Data provided -
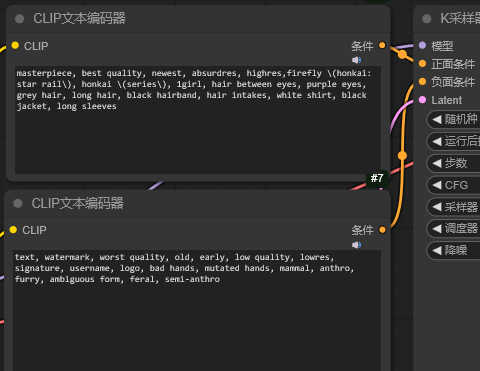This screenshot has width=480, height=371.
Task: Click yellow CLIP input dot on upper encoder
Action: (15, 45)
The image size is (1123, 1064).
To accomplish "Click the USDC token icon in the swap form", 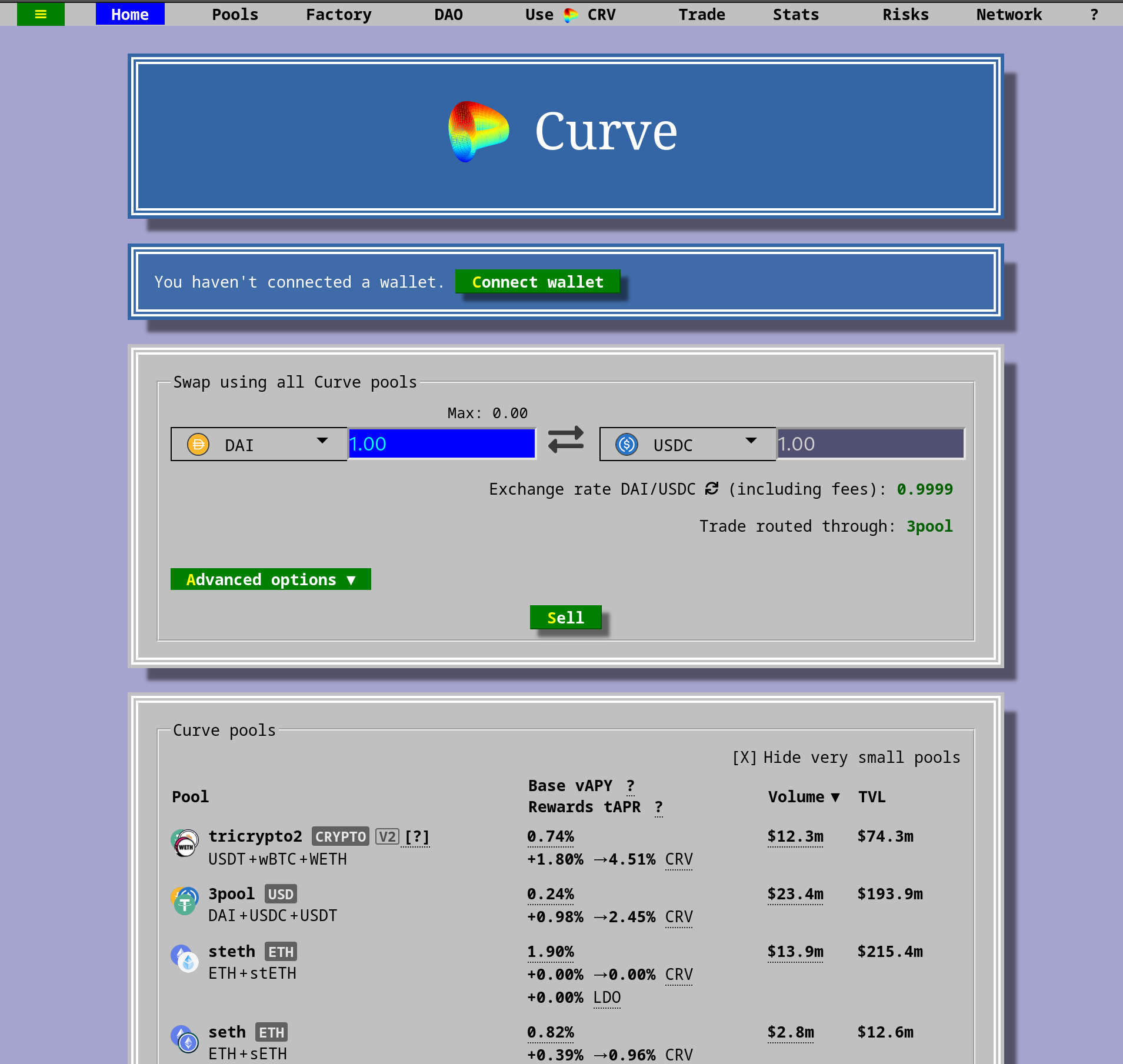I will 627,445.
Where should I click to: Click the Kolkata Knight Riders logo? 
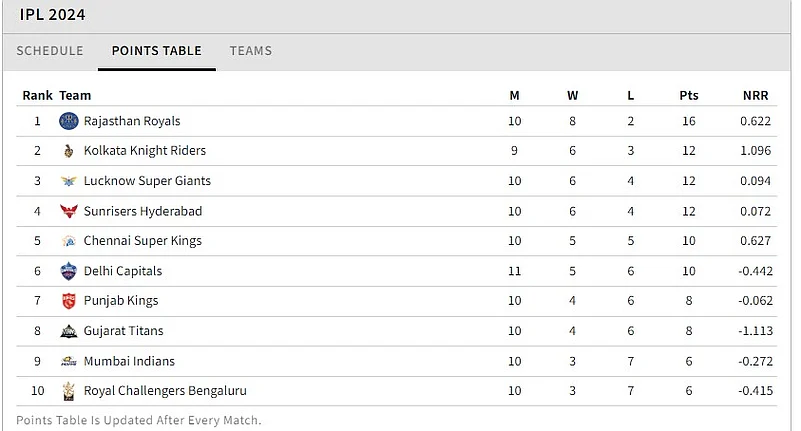[x=68, y=151]
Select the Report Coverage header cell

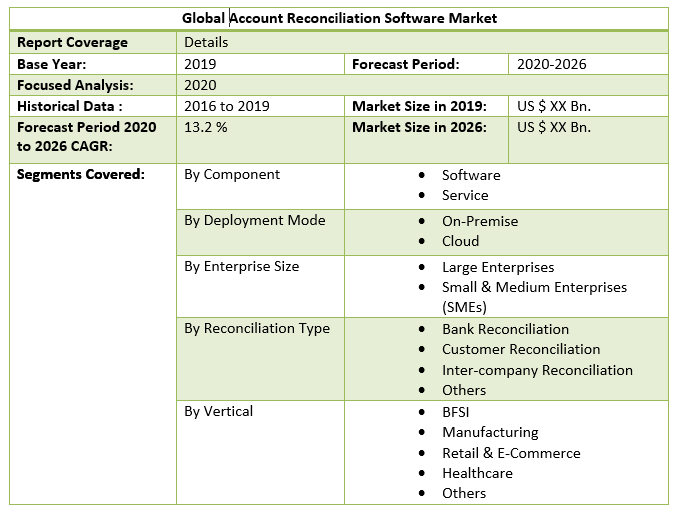point(72,42)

The problem - Starting at the line with "Where should I" and ending with the last line of the items, format each line as a string in a JSON list, leaving out blank lines and the pictures.

Finished answer -
[
  "Where should I click to: Click the Kolkata Knight Riders logo? ",
  "[x=68, y=151]",
  "Select the Report Coverage header cell",
  "point(72,42)"
]